Exercise:
Transcribe exactly the entries from the "The height and" line to the end, both included, minus pictures.

Saved entries

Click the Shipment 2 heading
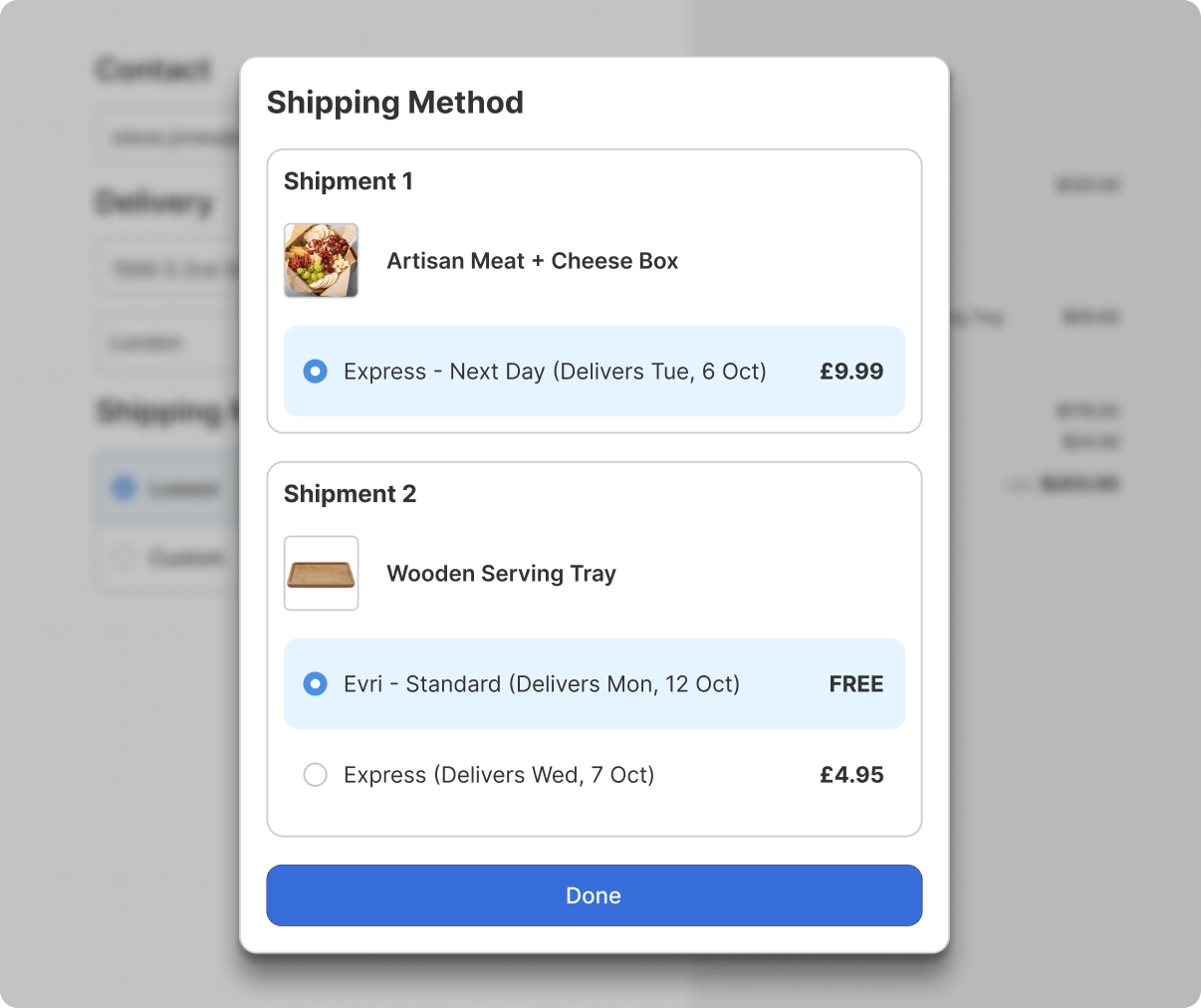 click(x=350, y=494)
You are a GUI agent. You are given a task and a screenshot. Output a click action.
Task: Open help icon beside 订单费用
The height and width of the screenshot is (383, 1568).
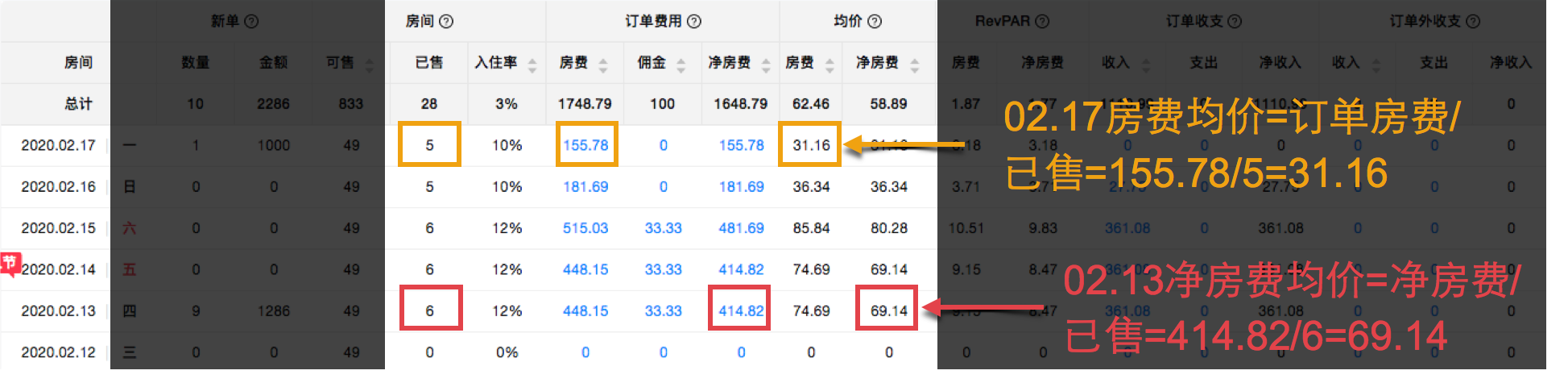point(694,22)
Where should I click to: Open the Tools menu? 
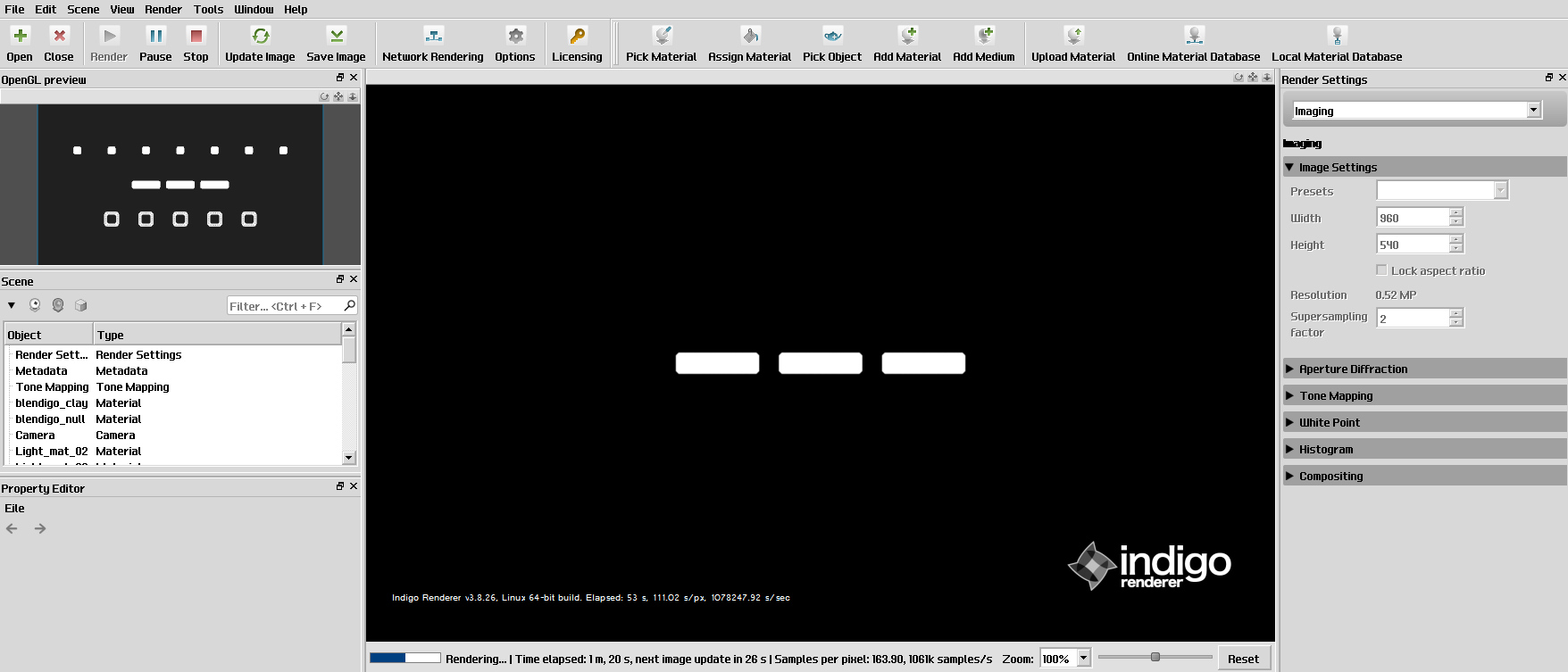(208, 9)
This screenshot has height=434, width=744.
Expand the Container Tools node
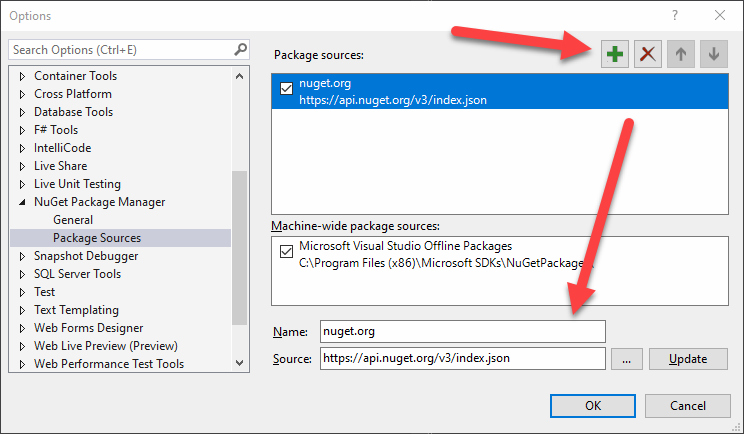pos(24,76)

Output for this task:
The height and width of the screenshot is (383, 1568).
point(694,22)
Where should I click to: Open the Tools menu? 
(208, 9)
This screenshot has height=434, width=744.
Expand the Container Tools node
pos(24,76)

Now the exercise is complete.